* ЗАДАНИЕ 1: Кто, согласно тексту о Перестройке, сформулировал «кодекс чести русского патриота»?
* ЗАДАНИЕ 2: Продолжите текст о репутации Перестройки с того места, на котором он обрывается.

* ИСХОДНЫЙ ТЕКСТ:
• • • •
Не знаю никакой другой аналогии той чудовищной метаморфозе, что произошла в российских умах с репутацией Перестройки 1989–1991, кроме одной. Я говорю о превращении Царя-освободителя Александра II в «зайца, преследуемого охотником». Это. по словам императрицы, наблюдавшей из окна Зимнего за своим коронованным супругом, Освободителем России, петлявшим по площади, убегающим от пули террориста.
В отличие, однако, от случая Александра II, репутация Перестройки рушилась на моих глазах. И мне кажется, что поэтому я могу объяснить эту метаморфозу лучше, нежели ту, полуторастолетней давности.
Конечно, попыток ее объяснить было много. Начиная с того, что фундаментальная реформа в России несовместима со свободой («гласность погубила Перестройку», как гласила модная в 1990-е мудрость). И кончая отчаянным «Страна такая, к свободе не приспособленная» (тут обычно ссылаются на «кодекс чести русского патриота», сформулированный Александром Прохановым: «Пропади она пропадом, эта свобода, если выбор между ней и державой»). По разным причинам меня все эти объяснения не устраивают. Но посмотрим сначала, что, собственно, имею я в виду под Перестройкой.
• • • •
* ДАННЫЕ:
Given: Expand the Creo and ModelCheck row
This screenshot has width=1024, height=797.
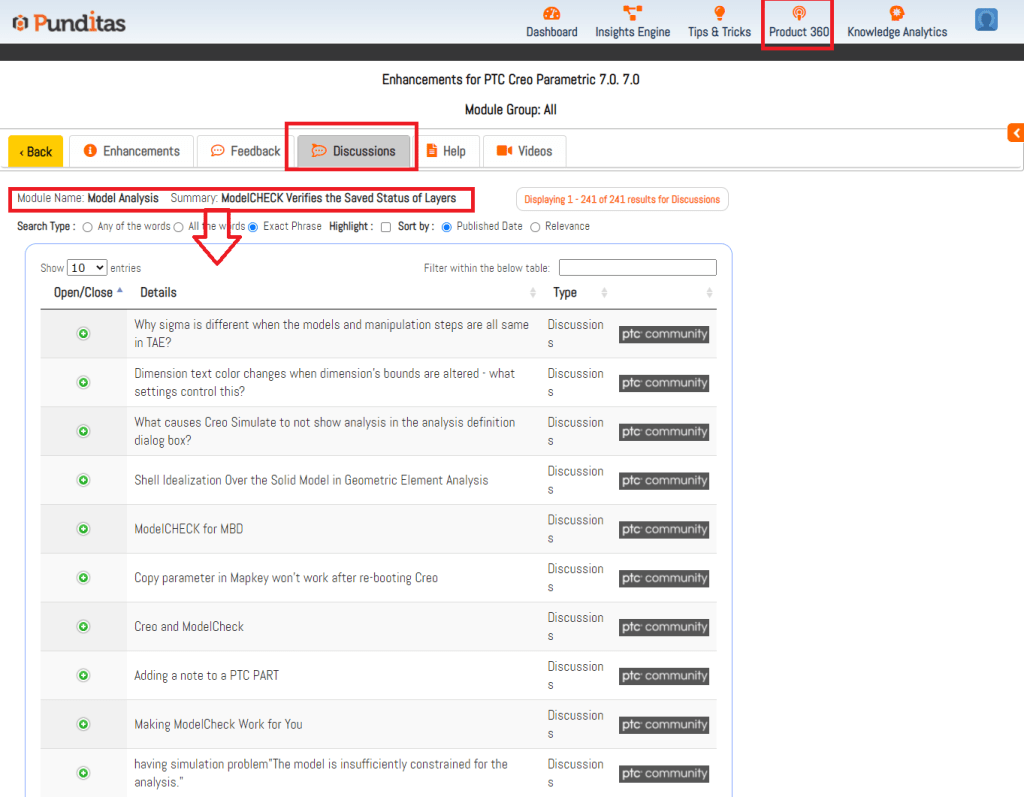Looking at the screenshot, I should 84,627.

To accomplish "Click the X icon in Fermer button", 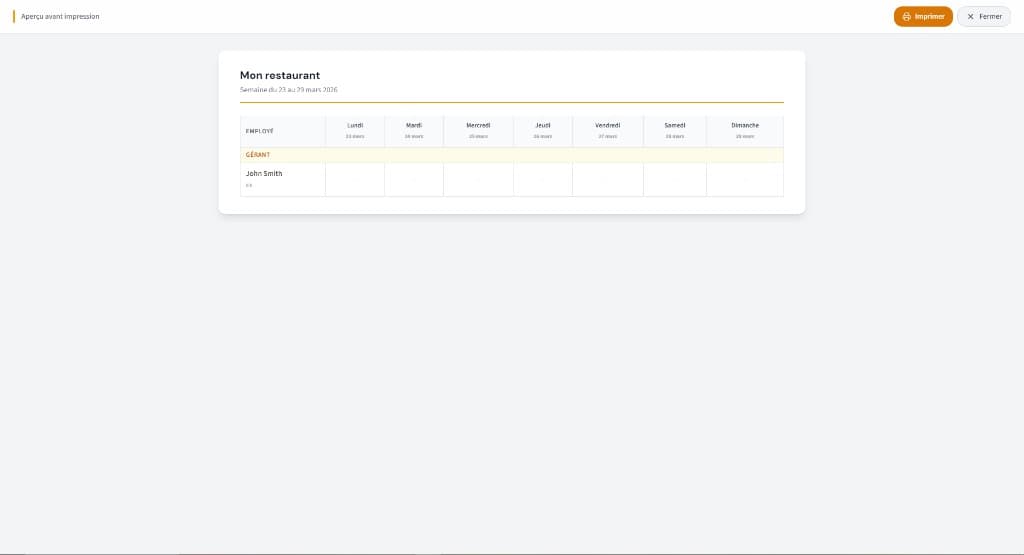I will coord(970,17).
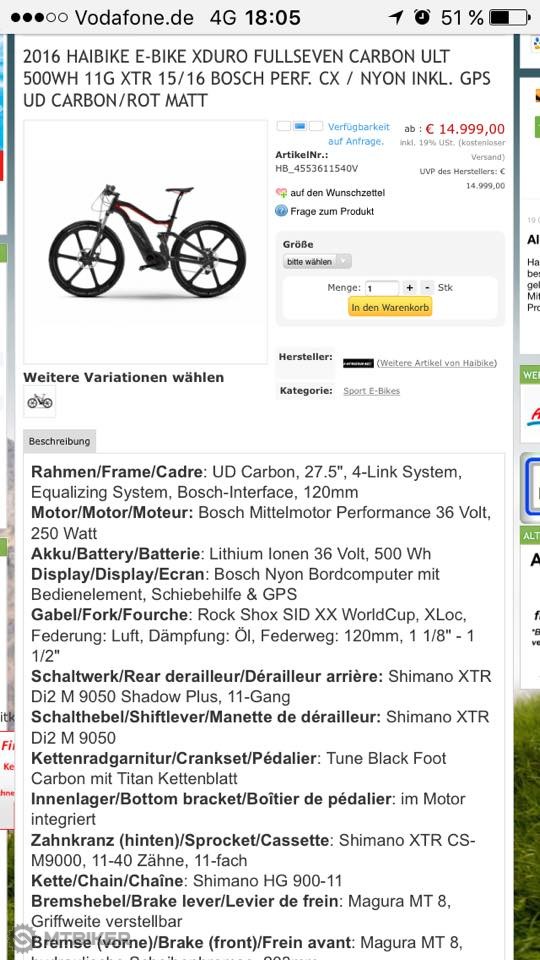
• • • •
* РЕЗУЛЬТАТ 1: Александр Проханов.

* РЕЗУЛЬТАТ 2:
Передо мной три аккуратных томика в красных обложках: «Первый съезд народных депутатов СССР. Стенографический отчет». И даже канцелярская проза Председателя ЦИК В. П. Орлова, открывавшая Съезд 25 мая 1989 года не могла скрыть веявшего от него дыхания свободы. Скрыть, то есть, что в стране происходил великий праздник, поистине всенародный праздник. Вот его слова: «Выборы проходили в условиях невиданной доселе гласности и открытости, бурного роста политической активности трудящихся. Это особенно убедительно подтвердил воскресный день 26 марта, когда более 172 миллионов советских людей — почти 90 процентов всех избирателей — пришли на избирательные участки, чтобы выразить все оттенки общественного мнения, поддержать перестройку».
Сопоставьте это с результатами опроса ВЦИОМ 5–6 марта 2005 года. Поддерживали тогда Перестройку два (!) процента опрошенных. Прошло всего 16 лет со времени того Съезда. Практически те же люди отвечали на вопросы ВЦИОМ, девяносто (!) процентов которых голосовали в марте 1989-го в поддержку Перестройки. Похоже, что перед нами другая страна, не правда ли?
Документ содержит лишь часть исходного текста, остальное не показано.